(Records begins)

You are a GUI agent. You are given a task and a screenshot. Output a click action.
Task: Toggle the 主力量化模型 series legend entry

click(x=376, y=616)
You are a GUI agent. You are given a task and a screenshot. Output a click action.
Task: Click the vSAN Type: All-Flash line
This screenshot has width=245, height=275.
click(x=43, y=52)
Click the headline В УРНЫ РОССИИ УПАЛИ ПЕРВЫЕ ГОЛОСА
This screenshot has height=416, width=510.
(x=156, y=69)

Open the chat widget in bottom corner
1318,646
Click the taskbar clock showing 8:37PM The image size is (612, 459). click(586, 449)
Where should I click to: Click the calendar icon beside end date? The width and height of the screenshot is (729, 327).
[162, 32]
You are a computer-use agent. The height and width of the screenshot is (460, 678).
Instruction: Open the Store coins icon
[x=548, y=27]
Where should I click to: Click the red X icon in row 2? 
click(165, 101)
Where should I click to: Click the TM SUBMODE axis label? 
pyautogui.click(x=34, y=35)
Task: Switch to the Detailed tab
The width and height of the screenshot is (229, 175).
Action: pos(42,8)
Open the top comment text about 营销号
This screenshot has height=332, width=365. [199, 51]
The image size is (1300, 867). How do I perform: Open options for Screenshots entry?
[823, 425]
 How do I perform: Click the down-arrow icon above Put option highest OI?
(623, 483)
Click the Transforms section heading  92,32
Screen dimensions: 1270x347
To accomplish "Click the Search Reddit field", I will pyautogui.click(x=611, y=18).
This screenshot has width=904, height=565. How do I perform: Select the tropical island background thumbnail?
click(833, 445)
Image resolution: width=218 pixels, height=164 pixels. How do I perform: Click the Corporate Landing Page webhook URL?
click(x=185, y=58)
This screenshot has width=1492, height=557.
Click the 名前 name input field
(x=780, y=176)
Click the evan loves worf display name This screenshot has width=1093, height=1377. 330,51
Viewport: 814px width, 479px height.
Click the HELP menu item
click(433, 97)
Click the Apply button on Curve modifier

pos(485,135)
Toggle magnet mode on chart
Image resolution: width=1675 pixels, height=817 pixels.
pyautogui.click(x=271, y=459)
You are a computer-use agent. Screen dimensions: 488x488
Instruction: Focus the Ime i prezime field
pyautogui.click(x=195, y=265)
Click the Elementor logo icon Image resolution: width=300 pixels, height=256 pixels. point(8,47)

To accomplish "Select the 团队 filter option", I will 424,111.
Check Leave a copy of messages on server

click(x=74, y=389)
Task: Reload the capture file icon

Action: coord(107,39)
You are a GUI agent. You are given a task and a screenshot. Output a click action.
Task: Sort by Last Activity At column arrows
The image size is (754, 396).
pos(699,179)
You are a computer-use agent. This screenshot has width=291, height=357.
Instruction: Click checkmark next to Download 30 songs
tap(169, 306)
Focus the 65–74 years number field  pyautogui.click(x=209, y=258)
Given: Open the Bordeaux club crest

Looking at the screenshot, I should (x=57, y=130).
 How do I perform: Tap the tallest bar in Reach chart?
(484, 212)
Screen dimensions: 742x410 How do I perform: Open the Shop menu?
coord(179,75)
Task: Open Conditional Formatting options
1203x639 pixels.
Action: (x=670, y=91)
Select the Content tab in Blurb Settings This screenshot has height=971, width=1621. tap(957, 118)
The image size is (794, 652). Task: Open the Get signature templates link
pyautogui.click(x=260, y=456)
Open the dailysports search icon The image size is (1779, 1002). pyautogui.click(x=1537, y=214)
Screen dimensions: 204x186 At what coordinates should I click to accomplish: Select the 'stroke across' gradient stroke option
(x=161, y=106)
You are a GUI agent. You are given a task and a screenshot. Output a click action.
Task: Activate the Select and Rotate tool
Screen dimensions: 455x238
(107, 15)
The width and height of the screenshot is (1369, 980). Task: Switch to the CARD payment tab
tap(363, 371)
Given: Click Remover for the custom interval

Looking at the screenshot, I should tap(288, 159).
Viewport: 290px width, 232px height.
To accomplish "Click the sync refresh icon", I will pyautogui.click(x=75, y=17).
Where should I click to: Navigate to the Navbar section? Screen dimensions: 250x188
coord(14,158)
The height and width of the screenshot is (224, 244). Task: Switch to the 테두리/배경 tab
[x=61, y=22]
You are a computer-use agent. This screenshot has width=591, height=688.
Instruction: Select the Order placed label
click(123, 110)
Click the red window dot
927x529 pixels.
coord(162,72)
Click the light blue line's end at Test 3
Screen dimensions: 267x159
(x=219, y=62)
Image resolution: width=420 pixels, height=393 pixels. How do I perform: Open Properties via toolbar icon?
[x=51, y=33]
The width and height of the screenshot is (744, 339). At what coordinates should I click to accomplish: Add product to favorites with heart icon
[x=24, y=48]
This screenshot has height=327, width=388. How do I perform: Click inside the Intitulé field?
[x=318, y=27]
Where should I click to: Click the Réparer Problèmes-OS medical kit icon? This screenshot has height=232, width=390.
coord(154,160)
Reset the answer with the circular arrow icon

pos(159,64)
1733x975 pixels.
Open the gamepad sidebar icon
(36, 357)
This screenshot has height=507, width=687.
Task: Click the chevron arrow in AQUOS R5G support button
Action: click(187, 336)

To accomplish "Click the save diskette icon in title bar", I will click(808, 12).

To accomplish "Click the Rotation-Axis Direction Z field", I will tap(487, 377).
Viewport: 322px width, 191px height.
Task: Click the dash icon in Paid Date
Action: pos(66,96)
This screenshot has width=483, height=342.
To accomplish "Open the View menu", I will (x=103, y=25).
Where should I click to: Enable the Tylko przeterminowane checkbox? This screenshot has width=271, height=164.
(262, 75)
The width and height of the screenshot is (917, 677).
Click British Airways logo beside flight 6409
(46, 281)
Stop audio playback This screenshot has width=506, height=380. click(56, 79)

(Records ends)

The task -
Find how many lines in the entries include the string "computer", and state only the number.

Your response -
4